The Swiss-based giant, with production hubs in Africa and South America, sources nearly two-thirds of its material from Australian mines.
Glencore has had to make this concession despite mining nearly 130 million tonnes of coal in 2018, up 7% from 2017.
Going forward, Glencore will put a cap on its production.
The company also expects output to steadily decline over the next decade, as most of its Australian mines retire.
The move from Glencore is a massive win for climate action activists – especially considering how controversial Glencore has been over the years.
But what does this development mean for Australians?

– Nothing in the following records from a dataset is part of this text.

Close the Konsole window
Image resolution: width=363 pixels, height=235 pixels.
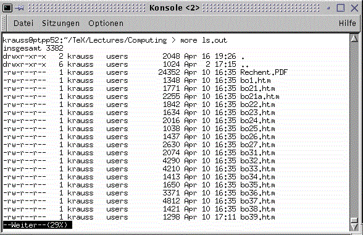354,7
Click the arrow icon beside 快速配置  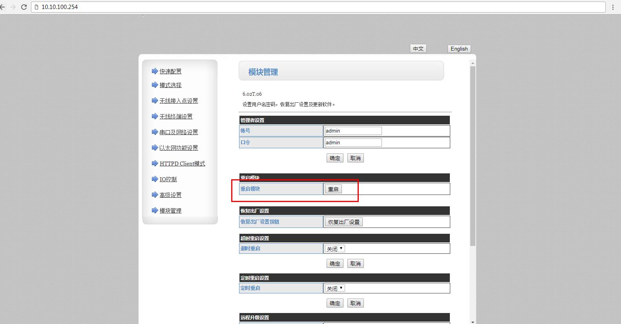[x=155, y=71]
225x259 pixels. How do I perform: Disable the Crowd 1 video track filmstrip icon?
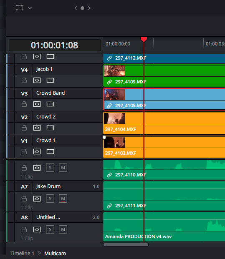[50, 152]
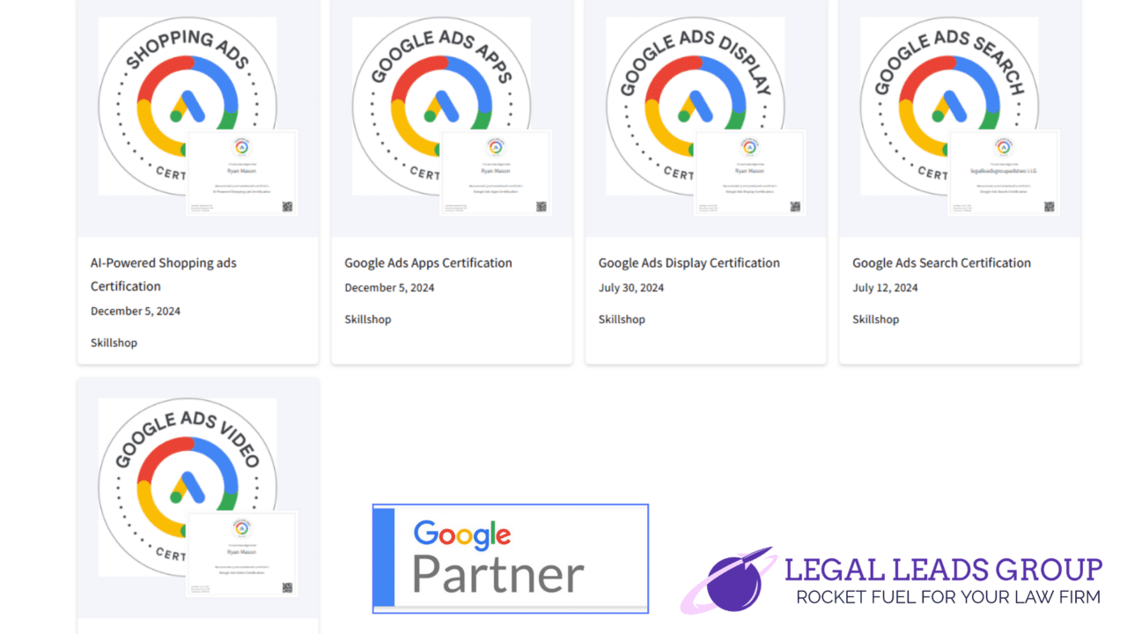Click the QR code on the Shopping Ads certificate
Screen dimensions: 1127x634
287,207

Keep reading to find out!
Significant shareholder activism, predominantly from a super-group named Climate Action 100+, has been stated as the motivation for this drastic shift.

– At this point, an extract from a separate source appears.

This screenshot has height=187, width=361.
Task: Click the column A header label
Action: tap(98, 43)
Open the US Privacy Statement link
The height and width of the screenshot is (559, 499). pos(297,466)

Climate Action 100+ represents 300 of the world’s most influential investors who own trillions of dollars worth of assets.
It is perhaps no surprise that even a giant like Glencore had to eat some humble pie before their powers of persuasion.
Glencore will now look to follow recommendations set by the Paris Climate Agreement – which aim to keep global temperature increases below 2 degree Celsius.
Just last year, the Department of Industry, Innovation and Science said the largest export earner for Australia was coal, overtaking iron ore by earning nearly $67 billion last year.
Obviously, as export income dry up, the federal government may tax people more to cover the possible revenue gap.
However, if on the other hand, a supply crisis opens up and the price of coal goes up astronomically, then one of the largest users of coal – power stations – will be affected.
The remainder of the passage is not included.